— Written request —
Recast the records below as a numbered list with one line per item and no blank lines. Leave the pictures out of your answer.

— Supplied records —
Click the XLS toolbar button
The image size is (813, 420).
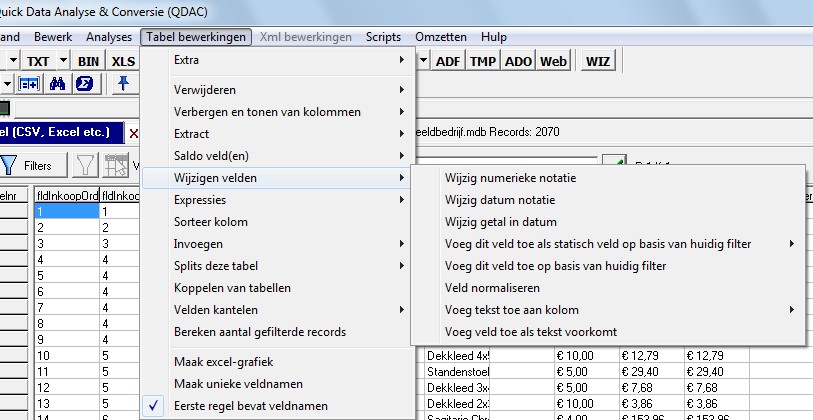123,61
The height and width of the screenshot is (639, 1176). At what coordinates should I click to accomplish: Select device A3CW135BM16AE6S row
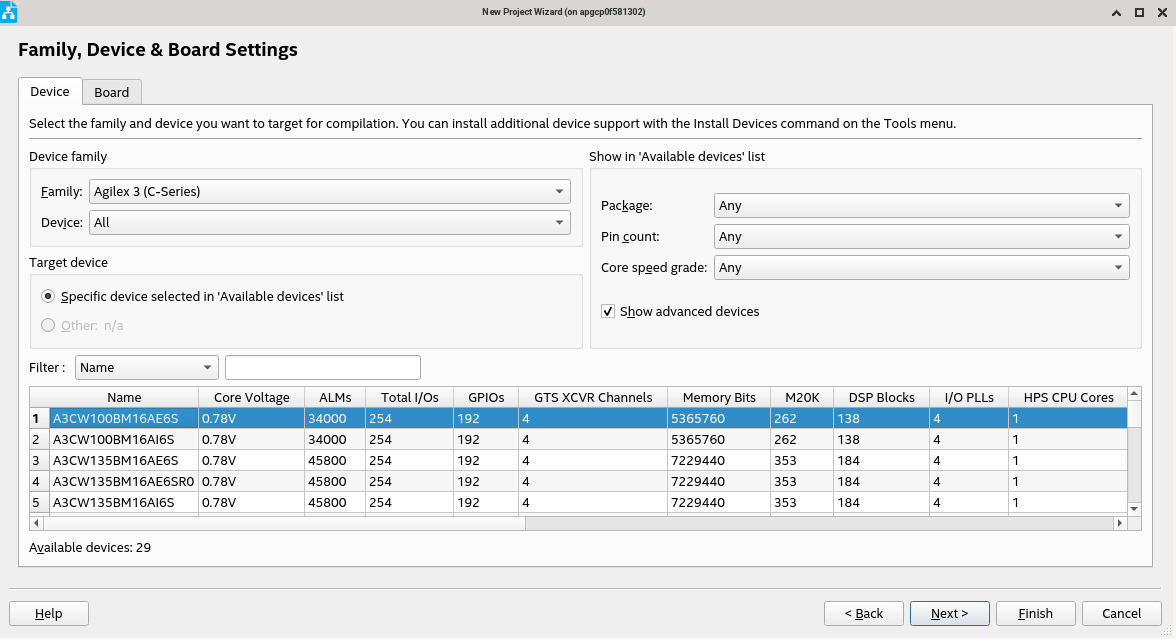pyautogui.click(x=115, y=460)
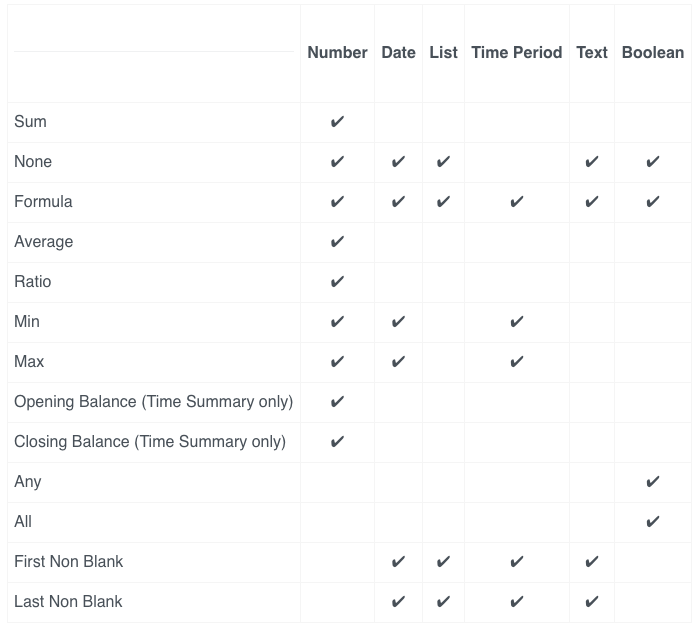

— Reply to the exercise —
1. Click the XLS toolbar button
2. The image size is (813, 420).
3. 123,61
4. The height and width of the screenshot is (639, 1176). At what coordinates should I click to accomplish: Select device A3CW135BM16AE6S row
5. pyautogui.click(x=115, y=460)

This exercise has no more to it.